After checking out countless fine dining establishments throughout New York and beyond, there were moments that I would tire of multi-course haute cuisine format. Sometimes, simplicity pays off way better with faithfulness to freshness of ingredients and solid execution when I visit restaurants. All this use of emulsion, exotic ingredients and fancy cooking techniques may look great in picture, but not all restaurants delivered quite the way that I had anticipated. One exception to this evolution of my taste is Le Bernardin, and it shows why this perennially famous and rightfully acclaimed restaurant has been in the ultra-competitive New York dining scene for the past 30 years. Chef Eric Ripert doesn’t play safe; he surveys the world for inspiration (last year’s NY Times article about his visit to a tiny Buddhist temple in Korea to learn more about the temple cooking from a female monk there is Exhibit A), and brings what he has observed to the table to spectacular effect. While the seafood-oriented dishes at Le Bernardin are ostensibly French, they draw influences from all over the world. On my last visit for lunch with summer interns at my firm, I learned yet again the boundary that the kitchen is willing to push for another spectacular meal.
In Le Bernardin’s cooking, emulsion is the central part of most dishes but that doesn’t mean that the kitchen pays any less attention to the main seafood. They care deeply about the quality of ingredients and make sure that the texture of seafood, combined with the surrounding emulsion, work together harmoniously. The barely cooked scallop had one of the most memorable textures in scallop as far as I can remember, and combined with roasted bone marrow and calamansi-butter emulsion, had impeccable elegance to flavor. As I tried bite after bite, there was always something new to my taste bud that I couldn’t quite pinpoint but was nevertheless stupendously wonderful.

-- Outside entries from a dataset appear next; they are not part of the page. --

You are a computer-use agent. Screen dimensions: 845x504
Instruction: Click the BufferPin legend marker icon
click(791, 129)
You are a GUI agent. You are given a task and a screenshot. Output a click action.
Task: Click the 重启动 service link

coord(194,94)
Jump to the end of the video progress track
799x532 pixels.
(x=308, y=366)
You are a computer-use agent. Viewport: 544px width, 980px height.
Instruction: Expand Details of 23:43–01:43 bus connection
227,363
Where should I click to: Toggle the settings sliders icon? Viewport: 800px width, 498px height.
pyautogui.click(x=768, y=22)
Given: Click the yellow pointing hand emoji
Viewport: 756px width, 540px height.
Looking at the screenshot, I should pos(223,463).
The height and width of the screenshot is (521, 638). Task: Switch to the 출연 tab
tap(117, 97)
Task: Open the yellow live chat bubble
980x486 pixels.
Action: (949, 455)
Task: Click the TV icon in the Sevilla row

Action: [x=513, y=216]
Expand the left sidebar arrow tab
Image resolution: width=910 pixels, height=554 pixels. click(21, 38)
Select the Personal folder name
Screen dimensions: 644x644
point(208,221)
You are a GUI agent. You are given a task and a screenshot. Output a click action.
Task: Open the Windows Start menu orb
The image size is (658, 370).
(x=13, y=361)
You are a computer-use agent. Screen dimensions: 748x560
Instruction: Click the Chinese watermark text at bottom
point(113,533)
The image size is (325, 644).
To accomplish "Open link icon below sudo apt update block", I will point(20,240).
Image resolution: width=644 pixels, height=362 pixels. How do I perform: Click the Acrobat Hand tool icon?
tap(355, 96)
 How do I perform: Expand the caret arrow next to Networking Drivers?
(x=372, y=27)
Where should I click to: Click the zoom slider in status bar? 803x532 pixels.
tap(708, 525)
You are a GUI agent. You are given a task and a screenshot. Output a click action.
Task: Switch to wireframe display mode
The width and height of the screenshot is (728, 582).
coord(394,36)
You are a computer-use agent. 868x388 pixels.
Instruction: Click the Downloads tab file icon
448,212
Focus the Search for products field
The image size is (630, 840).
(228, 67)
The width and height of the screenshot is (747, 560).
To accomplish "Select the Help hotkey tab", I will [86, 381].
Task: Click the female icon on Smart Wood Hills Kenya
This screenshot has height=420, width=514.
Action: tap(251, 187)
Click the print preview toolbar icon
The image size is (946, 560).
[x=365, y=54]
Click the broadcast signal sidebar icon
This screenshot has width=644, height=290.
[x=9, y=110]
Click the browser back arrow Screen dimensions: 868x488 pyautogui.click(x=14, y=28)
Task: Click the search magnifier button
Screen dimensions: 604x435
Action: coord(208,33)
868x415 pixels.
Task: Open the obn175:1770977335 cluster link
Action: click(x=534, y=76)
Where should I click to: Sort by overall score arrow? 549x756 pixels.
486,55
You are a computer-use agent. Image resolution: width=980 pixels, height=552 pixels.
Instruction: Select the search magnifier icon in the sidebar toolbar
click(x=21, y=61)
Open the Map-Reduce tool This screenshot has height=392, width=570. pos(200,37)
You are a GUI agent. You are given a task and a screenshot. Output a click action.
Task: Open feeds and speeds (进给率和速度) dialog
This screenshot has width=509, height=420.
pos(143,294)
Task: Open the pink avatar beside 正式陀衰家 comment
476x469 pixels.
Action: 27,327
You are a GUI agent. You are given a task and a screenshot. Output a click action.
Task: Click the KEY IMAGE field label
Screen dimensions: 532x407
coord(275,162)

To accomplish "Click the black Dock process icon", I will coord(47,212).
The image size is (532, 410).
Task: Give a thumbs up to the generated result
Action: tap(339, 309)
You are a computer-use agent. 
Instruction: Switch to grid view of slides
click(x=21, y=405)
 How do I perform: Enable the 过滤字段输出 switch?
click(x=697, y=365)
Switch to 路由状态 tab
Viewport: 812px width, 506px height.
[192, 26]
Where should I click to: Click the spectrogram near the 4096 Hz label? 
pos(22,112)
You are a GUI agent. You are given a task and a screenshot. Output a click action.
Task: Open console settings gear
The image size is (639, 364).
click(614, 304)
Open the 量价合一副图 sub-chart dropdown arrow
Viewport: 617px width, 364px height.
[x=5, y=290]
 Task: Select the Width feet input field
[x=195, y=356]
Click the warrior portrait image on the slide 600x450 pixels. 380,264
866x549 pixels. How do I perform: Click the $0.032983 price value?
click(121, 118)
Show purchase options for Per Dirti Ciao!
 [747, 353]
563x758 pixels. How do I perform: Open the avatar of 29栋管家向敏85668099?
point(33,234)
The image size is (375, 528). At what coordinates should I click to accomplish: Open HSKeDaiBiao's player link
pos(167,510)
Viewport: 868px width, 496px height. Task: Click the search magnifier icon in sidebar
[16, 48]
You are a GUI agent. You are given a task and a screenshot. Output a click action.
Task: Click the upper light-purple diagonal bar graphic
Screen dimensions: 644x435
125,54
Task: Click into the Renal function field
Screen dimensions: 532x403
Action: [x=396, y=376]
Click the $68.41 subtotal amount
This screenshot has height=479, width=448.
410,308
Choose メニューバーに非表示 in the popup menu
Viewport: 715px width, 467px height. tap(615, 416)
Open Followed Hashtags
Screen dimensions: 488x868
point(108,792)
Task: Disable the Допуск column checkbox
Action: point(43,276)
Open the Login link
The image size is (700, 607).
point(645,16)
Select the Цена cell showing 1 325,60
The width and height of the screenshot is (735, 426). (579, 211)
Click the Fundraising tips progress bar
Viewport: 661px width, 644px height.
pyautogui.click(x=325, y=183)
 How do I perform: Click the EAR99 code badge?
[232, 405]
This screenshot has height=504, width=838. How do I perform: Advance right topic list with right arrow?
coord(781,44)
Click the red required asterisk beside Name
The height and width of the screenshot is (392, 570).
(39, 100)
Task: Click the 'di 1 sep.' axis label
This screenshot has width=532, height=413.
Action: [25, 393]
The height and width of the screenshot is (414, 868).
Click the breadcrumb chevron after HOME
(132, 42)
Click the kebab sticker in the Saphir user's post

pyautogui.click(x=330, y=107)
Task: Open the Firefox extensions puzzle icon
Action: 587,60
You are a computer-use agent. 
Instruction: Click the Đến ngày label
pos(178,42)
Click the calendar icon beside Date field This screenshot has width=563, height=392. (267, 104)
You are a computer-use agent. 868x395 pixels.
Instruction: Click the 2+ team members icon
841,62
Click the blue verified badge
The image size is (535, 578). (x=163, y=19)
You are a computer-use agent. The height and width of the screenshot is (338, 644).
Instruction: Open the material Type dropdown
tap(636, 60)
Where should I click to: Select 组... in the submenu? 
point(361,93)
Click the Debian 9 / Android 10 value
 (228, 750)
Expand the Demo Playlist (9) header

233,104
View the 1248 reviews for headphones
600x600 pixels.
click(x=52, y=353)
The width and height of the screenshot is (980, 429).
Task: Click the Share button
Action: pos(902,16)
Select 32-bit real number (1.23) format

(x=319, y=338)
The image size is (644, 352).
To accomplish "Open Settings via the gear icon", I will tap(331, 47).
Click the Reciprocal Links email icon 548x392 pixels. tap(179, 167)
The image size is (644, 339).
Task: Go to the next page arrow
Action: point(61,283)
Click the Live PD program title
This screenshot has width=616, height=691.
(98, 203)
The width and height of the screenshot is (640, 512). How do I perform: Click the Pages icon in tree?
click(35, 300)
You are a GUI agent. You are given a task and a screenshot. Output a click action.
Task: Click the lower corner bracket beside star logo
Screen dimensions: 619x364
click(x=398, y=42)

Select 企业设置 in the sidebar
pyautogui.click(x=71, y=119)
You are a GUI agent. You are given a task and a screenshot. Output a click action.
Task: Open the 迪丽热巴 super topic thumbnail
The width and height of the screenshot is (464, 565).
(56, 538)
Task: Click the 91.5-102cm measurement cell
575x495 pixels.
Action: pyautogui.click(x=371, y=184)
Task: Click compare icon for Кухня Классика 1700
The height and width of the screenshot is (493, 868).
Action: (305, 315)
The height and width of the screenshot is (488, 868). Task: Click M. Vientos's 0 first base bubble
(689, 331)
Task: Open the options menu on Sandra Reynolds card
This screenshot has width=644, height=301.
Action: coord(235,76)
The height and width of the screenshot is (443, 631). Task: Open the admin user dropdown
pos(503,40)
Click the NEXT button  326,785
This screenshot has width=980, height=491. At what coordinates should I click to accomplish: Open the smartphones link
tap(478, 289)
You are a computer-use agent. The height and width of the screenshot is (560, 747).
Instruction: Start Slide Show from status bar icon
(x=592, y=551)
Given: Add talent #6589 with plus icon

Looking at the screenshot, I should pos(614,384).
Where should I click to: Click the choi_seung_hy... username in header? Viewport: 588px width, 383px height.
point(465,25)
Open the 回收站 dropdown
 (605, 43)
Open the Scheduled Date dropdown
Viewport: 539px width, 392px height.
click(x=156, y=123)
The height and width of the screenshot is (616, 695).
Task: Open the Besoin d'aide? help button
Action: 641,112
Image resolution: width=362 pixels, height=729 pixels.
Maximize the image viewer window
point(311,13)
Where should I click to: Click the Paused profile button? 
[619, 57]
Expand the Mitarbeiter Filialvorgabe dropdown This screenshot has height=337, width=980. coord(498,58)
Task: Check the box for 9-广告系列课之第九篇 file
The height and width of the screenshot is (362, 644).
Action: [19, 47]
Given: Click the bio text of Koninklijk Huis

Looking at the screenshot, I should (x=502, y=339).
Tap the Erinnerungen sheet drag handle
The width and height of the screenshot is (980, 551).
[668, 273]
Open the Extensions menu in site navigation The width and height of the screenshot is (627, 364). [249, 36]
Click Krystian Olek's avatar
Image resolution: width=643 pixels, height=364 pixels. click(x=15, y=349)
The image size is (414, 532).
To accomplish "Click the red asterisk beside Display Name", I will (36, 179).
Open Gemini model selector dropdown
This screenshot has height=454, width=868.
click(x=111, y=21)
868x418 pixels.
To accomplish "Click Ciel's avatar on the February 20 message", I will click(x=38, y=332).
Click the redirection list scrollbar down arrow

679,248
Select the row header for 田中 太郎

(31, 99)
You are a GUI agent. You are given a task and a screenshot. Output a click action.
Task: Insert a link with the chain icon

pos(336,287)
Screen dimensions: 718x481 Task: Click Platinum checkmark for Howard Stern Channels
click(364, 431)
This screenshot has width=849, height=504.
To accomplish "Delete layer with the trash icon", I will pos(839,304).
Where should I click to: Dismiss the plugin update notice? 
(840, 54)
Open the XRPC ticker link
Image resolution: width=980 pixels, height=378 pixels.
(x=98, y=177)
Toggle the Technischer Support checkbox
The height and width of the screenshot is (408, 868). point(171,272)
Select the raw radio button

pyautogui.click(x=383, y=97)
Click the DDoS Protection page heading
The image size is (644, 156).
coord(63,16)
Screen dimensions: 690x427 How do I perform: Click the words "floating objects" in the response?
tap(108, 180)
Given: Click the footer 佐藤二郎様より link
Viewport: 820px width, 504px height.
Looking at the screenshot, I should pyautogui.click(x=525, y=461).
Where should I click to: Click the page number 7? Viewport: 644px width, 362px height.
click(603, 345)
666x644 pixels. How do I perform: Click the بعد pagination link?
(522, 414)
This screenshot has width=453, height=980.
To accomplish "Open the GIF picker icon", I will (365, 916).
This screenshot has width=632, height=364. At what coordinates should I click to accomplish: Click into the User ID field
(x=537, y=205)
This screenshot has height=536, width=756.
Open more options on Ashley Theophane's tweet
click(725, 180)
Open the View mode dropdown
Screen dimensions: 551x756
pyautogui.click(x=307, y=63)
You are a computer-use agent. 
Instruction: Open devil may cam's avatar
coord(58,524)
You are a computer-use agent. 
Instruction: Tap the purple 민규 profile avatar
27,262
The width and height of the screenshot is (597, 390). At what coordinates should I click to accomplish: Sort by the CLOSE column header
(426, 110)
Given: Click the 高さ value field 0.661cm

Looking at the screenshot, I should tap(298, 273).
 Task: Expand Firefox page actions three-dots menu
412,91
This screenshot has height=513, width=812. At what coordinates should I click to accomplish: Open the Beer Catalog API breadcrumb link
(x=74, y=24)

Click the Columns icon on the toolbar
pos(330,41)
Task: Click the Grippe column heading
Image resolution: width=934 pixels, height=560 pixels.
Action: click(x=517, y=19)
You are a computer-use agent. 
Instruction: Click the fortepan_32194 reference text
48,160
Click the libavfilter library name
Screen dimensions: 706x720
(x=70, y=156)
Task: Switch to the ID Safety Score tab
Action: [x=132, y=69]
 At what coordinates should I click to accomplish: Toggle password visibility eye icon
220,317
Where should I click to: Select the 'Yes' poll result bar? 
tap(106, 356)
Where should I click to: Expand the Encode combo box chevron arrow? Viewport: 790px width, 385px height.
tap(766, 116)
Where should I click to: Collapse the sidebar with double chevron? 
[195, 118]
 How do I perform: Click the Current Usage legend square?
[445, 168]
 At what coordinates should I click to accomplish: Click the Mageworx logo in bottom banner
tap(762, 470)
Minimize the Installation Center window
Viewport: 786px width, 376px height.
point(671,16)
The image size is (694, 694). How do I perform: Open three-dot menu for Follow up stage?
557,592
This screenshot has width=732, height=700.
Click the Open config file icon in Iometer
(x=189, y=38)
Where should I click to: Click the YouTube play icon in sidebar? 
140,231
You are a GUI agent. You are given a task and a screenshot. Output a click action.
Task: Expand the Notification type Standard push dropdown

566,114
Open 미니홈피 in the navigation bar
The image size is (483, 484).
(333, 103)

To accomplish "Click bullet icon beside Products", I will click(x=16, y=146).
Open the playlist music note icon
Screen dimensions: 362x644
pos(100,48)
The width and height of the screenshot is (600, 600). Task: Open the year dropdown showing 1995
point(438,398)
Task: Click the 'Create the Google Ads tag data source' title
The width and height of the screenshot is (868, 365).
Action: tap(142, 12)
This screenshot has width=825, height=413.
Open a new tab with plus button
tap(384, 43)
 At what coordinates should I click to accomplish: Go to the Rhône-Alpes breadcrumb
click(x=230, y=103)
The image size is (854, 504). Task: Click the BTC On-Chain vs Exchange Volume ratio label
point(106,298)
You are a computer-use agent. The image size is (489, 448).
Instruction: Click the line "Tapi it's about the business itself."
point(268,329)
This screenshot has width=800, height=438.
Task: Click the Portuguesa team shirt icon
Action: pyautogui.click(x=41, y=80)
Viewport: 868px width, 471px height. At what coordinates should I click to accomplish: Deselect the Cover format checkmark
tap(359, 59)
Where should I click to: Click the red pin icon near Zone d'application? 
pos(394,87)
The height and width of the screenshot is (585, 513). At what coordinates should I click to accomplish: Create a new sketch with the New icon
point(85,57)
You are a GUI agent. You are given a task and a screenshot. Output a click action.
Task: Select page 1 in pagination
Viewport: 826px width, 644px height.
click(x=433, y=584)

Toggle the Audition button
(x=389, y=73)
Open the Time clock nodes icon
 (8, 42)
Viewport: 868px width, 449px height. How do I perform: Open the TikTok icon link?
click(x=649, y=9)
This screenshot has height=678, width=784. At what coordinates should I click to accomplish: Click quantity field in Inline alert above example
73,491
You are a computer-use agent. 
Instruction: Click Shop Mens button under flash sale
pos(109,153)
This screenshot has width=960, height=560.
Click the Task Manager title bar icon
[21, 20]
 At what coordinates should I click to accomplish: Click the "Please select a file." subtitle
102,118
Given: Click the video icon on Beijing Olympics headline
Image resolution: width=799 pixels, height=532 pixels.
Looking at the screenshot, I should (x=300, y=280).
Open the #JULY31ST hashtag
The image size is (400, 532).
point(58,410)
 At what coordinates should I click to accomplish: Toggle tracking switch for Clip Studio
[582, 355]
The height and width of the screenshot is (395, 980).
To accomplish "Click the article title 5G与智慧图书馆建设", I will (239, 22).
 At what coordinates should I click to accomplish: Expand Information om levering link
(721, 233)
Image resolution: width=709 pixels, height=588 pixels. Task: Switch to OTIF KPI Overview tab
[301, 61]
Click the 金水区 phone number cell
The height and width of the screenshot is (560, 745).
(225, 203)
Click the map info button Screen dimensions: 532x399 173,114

When you see seared cod coming from the kitchen, you see all these cute little pieces of daikon-green papaya “salad” followed by pouring of Japanese nori-hijiki emulsion that may distract your attention. Yes, the dish looks absolutely beautiful, but better yet the cod was just cooked to perfection and again the balance of flavor and texture was something that I would not forget for a long time. After capping the meal with mango parfait accompanied by Thai basil-mango emulsion, a delightful treat that had the right amount of sweetness to it without overpowering my palate, I walked out of the restaurant an extremely happy man. The three-course prix fixe at Le Bernardin, which has now gone up from the $70s per person from my previous visits to $85 per person, is still one of the best lunch bargains in town if you want to explore the depth of chef Ripert’s philosophy to his cooking but don’t want to break the bank doing so.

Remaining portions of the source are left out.